The Broke Girl


Dear “you”
I hope you’re happy, you always got satisfaction out of seeing my misery.

I knew from the beginning you were going to be poison to my life, but I fell into your words and your games; I fell hard.

I tried to keep my distance, I did the best I could for a long time. I tried to keep my head on straight, to not get caught up in what I knew to be lies, to not let you convince me that anything with you was good, but my heart had more control.

I never even realized that I was so attached, until you began doing things to hurt me. I thought for a long time that you didn’t even realize that what you were going was killing me inside. Then, I realized that you did and you got some kind of sick satisfaction out of seeing me hurt. 

After almost three years, and all the absolute hell you put me through, I hated you. I hated you with every ounce of my being, I spent all my time thinking about the terrible things you did me, said to me, and how bad you treated me. I just could not understand how you could treat me so awful, when all I ever did was love you. 

I eventually had to let it go, I had to let the anger and hate go, I had to let you go. I was holding on to something that was poisonous to me as a person, I could no longer let myself feel bad for what you did.

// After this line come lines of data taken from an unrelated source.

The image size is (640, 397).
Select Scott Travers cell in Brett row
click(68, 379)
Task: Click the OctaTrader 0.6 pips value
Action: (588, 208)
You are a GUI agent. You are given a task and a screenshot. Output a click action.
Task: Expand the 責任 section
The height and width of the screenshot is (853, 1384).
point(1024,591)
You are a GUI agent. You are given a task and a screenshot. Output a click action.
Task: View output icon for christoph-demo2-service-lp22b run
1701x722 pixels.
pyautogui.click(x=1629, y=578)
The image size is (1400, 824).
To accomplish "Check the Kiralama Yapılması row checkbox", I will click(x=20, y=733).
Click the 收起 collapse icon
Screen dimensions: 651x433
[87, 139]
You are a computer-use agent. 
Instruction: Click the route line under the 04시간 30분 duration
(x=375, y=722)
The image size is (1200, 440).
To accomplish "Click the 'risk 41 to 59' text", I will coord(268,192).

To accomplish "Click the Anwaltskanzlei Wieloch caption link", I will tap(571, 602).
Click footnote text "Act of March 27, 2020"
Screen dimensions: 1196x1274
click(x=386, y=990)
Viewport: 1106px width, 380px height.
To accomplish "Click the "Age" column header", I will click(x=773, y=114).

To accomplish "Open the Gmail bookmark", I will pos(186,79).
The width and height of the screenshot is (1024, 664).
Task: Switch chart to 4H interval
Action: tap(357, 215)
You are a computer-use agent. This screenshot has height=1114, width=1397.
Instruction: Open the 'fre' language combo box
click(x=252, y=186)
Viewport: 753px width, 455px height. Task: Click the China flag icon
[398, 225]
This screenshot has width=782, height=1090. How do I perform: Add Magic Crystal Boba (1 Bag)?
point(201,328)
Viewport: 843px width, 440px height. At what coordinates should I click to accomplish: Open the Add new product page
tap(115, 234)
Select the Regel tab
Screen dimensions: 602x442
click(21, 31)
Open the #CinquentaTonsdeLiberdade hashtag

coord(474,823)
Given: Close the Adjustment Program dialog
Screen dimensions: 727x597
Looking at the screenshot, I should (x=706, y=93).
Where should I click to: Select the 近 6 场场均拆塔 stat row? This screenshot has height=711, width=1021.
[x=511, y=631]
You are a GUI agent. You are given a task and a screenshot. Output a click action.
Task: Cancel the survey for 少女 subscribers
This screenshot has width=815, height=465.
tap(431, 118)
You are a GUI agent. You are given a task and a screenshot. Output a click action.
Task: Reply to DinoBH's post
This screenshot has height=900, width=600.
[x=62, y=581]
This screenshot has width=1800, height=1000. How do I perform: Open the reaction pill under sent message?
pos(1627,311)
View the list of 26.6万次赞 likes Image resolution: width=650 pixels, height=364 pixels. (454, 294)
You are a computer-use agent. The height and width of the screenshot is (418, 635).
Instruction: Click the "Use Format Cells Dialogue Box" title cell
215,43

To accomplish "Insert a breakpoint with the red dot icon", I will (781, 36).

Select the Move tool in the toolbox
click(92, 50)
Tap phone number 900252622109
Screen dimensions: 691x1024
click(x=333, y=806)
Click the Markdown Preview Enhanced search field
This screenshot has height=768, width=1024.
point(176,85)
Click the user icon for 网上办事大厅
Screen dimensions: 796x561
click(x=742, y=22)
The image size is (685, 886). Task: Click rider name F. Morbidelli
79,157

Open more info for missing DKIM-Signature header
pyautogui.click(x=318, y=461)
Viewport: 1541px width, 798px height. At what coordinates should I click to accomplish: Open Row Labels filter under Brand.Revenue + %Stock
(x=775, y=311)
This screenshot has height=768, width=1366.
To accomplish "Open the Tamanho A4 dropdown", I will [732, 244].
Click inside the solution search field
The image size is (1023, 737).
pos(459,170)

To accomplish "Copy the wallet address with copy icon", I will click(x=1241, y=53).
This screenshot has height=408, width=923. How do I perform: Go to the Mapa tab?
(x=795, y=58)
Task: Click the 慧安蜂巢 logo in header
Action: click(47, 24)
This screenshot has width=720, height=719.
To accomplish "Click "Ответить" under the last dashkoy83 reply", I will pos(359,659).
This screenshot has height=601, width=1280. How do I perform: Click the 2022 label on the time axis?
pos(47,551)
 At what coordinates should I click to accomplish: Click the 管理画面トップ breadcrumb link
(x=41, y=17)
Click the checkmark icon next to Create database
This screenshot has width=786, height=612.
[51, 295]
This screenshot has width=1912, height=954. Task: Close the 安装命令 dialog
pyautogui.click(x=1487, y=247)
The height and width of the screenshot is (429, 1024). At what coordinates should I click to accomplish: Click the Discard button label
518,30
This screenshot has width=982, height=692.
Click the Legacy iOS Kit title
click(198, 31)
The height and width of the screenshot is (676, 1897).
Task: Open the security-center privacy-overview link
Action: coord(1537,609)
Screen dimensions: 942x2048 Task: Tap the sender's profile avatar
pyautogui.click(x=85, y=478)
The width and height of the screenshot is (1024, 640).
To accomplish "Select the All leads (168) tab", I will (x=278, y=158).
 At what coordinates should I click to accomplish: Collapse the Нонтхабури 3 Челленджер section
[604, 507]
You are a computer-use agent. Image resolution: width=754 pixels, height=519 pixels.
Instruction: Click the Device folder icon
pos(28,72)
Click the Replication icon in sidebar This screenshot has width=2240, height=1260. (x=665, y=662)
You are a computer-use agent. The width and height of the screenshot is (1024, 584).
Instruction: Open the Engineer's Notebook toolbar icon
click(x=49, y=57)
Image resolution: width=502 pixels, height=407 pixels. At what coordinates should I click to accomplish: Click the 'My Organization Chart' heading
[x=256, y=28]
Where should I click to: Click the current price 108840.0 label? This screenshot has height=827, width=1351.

So, I forgave you. Yes, I forgave you. I know you wanted me to hate you, you wanted me to think about you all the time, you wanted me to lose sleep at night over you, you all together wanted me to always want you. Even though, you NEVER wanted me. You wanted someone to want you, and at that point it was me that desperately wanted you. 

Also a few other words I never though I would tell you, thank you. No, you didn’t read that wrong, thank you. You taught me how to become a better person, even though you made me hit rock bottom before I saw the top again. You made me see the potential that I couldn’t, the potential that took hurt and figuring out how to make yourself whole again, before I realized I had it in myself. One last thing I must thank you for is you made me so much stronger and a great deal smarter. I now know what type of guys to stay far away from, thank you oh so much.

I hope one day you grow up. I hope one day you meet a girl that did all the things I did for you. I hope by the time she wonders across your path, that you know she is keeper. She will do everything for you, like I did, but this time you will be ready for a girl like her. I hope you treat her like she deserves to be treated, because I know she will deserve it. It will also hurt me a little to see you give her what you couldn’t give me, but I will be so happy for you both.

So, next time you try to sneak back in my life, don’t. You can’t hurt me anymore, because I will not let you. 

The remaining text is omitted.